The best leaders lead from a place of hope, while accepting reality. Hope is a key ingredient to problem solving. If we don’t believe there’s a way forward and a tomorrow, how will we create a way forward?
—Kerry Goyette, founder and president, Aperio Consulting Group
Help your employees accept the changed work environment as quickly as possible, adds Eyal Feldman, CEO of accounts payable automation software company Stampli.
“Employees may be paralyzed when the future is unclear, so it helps to keep them focused on current challenges, which are far easier to cope with than hypothetical versions of an unknown future,” says Feldman.
The best thing to do is to volunteer the truth. Give regular status updates about the health of your business or business group and be candid about the decisions you may have to make. Most of all, be human—be a leader, but empathize with your team's position and offer candid answers to questions they have.
6. Communicate with your employees regularly.
Given the tense situation and fact that many businesses are currently operating remotely, keeping lines of communication open is critical.
“Now is the time for more meetings when you manage employees,” says Anthony Algmin, founder and CEO of Algmin Data Leadership, a company that helps business and technology leaders take advantage of data. “Hold at least one daily standup with your team.”
In addition to taking care of business during virtual meetings, Algmin suggests encouraging general interaction.
“Remember that people accustomed to spending much of their physical time together are now separated,” says Algmin. “There may be a sense of loss or loneliness amongst your team. Allow time for people to share any challenges.”
Business leaders should also do regular individual check-ins with their employees, advises Erica Schultz, chief marketing officer at RAIN Group, a sales training and consulting company.
“A quick message to employees working from home can help them feel more connected," Schultz says. "Doing this also allows you to discover any unique challenges impacting their work.”
To communicate effectively, think about setting a schedule—try standardizing how and when you communicate. Routine communications could calibrate your employees' or team's expectations and may defuse any uncertainty about when they're going to hear from you next. For example, try starting the day with a team-wide status update by email. It's a good idea to send it every day at the same time and to follow a template—perhaps where your company or business unit is at, what you're personally focused on that day, and what you hope to know for tomorrow.
7. Stay busy and be productive.
When it comes to productivity, leading by example is vital, believes Stefan Weitz, CEO and co-founder of Jetson, a probiotic supplement manufacturer.
“I haven’t slowed down in my volume of work, and employees can see that,” says Weitz. “Of course, make accommodations for people who have kids or other restrictions, but it’s critical that people see their leaders aren’t radically changing their work output or quality.”
Brian Joslyn, founder of Joslyn Law Firm, has found idle workers tend to worry more.
“I've noticed that my employees are obsessed with the constant minute-by-minute updates of the virus,” says Joslyn. “I’m actively finding ways to manage employees so they stay focused on their work.”

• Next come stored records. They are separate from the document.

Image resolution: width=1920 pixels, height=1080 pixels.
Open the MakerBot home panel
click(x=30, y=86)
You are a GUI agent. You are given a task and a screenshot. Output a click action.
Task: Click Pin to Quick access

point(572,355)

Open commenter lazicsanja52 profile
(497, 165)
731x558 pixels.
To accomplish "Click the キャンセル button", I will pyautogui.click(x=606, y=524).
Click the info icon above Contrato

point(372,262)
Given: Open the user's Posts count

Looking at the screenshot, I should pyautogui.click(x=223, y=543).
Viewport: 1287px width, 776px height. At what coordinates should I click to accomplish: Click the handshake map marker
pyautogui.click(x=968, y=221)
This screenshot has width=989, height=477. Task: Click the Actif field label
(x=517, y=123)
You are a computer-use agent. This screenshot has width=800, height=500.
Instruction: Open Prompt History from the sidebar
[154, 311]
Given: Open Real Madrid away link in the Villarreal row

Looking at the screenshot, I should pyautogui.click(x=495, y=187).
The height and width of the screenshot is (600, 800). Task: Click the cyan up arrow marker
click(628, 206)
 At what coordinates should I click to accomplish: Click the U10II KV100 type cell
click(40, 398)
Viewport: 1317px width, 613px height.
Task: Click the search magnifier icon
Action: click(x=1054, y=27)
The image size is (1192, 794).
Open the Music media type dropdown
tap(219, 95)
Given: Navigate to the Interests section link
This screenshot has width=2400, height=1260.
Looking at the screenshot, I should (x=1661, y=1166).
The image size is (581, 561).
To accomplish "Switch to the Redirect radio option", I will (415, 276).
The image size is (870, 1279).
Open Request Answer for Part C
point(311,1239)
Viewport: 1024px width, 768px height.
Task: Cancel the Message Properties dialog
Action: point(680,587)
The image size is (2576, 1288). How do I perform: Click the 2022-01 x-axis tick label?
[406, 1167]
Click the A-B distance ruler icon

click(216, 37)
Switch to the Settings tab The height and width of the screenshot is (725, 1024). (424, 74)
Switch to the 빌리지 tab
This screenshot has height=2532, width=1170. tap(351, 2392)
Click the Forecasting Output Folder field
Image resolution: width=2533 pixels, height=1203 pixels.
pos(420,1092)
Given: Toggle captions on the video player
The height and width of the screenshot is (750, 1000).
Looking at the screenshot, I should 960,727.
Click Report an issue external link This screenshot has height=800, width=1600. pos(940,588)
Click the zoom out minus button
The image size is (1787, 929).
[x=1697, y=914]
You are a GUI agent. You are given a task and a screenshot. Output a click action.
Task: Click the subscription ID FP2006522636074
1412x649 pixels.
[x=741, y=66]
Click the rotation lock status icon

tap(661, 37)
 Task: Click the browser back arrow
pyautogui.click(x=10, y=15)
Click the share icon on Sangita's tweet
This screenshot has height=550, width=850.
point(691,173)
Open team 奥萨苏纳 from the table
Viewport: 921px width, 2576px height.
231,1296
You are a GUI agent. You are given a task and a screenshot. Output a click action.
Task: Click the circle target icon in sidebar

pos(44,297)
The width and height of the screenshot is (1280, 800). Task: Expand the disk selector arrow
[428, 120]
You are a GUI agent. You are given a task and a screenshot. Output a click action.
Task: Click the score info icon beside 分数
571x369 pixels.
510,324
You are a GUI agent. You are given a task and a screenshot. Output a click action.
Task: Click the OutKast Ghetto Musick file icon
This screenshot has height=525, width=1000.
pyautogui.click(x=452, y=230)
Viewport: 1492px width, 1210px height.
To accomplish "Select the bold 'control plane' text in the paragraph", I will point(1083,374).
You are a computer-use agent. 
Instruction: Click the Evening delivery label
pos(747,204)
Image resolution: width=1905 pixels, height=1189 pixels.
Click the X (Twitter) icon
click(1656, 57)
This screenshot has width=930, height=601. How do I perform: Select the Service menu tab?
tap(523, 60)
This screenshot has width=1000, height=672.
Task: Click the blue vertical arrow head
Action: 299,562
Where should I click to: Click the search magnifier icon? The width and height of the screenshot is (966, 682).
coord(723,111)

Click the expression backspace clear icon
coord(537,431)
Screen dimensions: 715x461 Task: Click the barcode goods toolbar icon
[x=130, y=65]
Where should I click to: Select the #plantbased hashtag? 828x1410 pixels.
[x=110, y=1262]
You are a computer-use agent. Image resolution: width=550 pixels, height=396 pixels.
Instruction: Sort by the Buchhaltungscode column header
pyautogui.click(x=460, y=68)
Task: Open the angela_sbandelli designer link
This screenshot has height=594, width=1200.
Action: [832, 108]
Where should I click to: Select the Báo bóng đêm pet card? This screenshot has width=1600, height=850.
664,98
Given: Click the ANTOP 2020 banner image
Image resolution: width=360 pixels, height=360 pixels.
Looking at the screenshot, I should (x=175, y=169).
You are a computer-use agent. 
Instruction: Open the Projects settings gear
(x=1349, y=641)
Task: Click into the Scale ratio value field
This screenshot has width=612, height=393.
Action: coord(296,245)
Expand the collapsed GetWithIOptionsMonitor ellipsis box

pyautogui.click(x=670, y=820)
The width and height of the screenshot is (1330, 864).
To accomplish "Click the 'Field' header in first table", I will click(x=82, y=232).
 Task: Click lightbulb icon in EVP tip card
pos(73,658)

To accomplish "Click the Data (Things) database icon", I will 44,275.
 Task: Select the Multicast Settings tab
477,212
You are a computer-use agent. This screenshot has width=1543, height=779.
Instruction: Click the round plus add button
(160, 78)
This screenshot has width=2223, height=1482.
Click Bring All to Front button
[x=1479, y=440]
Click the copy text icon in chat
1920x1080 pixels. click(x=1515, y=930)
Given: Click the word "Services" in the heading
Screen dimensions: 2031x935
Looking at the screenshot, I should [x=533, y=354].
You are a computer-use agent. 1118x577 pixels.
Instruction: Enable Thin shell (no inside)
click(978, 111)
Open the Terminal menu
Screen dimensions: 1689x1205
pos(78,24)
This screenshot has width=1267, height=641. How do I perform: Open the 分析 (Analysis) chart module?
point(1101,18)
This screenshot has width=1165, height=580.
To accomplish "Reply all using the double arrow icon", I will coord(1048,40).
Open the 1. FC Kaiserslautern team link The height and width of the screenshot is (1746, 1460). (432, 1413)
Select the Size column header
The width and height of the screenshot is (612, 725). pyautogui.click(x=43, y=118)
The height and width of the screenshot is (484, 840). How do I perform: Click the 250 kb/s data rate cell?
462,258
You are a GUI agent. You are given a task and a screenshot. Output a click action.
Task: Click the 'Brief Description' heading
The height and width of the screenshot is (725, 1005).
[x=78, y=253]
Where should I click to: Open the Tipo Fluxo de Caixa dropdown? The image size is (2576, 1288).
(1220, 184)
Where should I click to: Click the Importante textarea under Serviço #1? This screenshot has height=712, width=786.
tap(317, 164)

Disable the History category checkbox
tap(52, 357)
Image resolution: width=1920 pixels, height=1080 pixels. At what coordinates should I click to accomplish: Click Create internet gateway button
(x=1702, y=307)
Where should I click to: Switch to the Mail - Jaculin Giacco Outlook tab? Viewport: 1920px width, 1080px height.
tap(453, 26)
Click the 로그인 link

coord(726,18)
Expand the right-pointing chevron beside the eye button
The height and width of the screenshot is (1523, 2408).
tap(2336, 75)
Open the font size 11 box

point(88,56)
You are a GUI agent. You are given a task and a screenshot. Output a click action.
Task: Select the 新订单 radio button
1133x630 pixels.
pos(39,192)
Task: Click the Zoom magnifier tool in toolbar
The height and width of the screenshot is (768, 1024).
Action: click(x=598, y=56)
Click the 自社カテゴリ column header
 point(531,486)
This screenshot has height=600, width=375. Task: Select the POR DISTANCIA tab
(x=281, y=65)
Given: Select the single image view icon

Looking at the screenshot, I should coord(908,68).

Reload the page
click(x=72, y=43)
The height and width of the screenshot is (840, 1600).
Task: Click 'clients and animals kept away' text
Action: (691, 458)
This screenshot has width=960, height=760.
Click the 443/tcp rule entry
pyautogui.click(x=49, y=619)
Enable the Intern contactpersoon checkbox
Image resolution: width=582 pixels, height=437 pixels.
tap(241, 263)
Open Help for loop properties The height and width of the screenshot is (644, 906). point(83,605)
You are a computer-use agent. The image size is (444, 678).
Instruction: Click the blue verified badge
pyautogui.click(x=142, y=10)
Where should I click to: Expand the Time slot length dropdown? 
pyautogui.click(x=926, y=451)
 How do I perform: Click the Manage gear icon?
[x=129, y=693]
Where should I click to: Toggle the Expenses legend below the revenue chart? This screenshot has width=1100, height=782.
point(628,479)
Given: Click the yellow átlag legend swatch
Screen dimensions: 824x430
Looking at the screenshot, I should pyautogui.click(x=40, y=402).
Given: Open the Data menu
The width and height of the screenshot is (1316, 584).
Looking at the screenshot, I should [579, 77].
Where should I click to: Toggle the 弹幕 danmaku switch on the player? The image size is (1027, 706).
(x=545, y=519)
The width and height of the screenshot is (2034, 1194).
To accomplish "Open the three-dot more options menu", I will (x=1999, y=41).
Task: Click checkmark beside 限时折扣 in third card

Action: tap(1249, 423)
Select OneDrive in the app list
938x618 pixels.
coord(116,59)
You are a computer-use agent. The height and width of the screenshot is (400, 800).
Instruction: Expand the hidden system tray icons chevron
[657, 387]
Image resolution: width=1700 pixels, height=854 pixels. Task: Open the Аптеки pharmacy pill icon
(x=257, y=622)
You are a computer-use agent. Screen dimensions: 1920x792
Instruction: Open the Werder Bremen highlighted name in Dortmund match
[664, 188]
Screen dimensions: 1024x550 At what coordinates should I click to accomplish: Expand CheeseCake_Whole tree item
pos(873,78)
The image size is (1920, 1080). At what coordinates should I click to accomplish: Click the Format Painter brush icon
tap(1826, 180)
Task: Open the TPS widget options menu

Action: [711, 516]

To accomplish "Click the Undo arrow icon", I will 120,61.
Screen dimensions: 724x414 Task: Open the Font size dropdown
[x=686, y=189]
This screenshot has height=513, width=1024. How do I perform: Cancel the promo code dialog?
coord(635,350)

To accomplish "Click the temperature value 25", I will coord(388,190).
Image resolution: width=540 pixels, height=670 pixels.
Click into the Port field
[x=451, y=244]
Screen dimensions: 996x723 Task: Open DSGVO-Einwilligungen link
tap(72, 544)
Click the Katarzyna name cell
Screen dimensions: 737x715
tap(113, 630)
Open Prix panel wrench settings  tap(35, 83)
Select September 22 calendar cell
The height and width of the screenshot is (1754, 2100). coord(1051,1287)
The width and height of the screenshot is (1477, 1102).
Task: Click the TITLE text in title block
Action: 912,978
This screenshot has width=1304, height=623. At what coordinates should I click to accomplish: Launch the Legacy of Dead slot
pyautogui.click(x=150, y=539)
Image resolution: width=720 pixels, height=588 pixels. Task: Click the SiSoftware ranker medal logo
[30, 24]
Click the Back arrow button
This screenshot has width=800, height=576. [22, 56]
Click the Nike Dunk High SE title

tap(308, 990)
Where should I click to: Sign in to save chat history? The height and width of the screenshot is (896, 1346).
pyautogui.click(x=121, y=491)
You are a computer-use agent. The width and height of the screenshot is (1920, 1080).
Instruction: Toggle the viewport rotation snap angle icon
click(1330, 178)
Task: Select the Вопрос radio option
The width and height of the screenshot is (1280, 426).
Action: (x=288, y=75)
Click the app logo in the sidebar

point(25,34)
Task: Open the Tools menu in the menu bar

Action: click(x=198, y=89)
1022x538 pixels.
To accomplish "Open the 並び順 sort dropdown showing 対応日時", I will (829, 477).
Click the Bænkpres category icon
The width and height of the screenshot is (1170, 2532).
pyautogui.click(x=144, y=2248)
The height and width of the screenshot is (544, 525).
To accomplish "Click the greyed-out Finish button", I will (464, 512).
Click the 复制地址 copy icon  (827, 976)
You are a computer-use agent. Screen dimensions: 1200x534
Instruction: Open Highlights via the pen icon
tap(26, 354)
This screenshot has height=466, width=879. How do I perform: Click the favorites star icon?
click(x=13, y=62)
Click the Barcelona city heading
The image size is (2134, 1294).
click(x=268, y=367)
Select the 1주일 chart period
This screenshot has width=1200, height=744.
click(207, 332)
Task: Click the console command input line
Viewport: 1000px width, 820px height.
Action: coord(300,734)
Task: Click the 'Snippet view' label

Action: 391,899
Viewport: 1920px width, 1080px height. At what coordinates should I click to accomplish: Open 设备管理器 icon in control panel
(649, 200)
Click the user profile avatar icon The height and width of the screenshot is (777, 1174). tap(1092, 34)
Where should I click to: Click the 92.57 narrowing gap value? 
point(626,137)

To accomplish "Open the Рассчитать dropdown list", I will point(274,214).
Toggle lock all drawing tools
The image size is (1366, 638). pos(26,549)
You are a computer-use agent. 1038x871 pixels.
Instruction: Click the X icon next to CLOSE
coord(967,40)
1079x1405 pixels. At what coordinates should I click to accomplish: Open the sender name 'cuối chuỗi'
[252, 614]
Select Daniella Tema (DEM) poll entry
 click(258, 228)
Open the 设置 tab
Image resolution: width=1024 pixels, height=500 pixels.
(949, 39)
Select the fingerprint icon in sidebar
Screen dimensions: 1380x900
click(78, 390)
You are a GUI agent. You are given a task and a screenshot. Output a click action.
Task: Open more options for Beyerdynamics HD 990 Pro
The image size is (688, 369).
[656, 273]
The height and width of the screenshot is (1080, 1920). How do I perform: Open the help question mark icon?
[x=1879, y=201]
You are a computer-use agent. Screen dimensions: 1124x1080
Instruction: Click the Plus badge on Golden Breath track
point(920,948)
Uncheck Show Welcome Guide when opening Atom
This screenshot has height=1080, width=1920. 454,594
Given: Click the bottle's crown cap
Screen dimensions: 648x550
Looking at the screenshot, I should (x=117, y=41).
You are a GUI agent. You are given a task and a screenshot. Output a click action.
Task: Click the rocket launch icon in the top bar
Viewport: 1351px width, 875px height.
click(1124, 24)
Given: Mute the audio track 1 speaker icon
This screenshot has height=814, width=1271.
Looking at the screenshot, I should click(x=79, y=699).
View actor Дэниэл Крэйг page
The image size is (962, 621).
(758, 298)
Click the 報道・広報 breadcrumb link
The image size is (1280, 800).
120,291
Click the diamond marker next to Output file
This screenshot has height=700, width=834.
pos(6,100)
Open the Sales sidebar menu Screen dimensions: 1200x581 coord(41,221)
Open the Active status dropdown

One way to train your employees on productive tasks is to have them focus on back-burner projects or ideas you've been meaning to execute but haven't had time amid the day-to-day tasks before the crisis. Assign a task force of employees to resurface the idea in a concrete deliverable, such as a document that has a recommendation of how the idea can be executed when business gets back to normal.
8. Heed your own advice.
“Company leaders aren’t immune to the same crises that our employees are going through,” says Algmin. “We need to give ourselves some time to breathe and recalibrate to changing situations. Participate in a hobby. Without a pressure release, you can’t sustain this level of stress and remain as productive as your teams and businesses require.”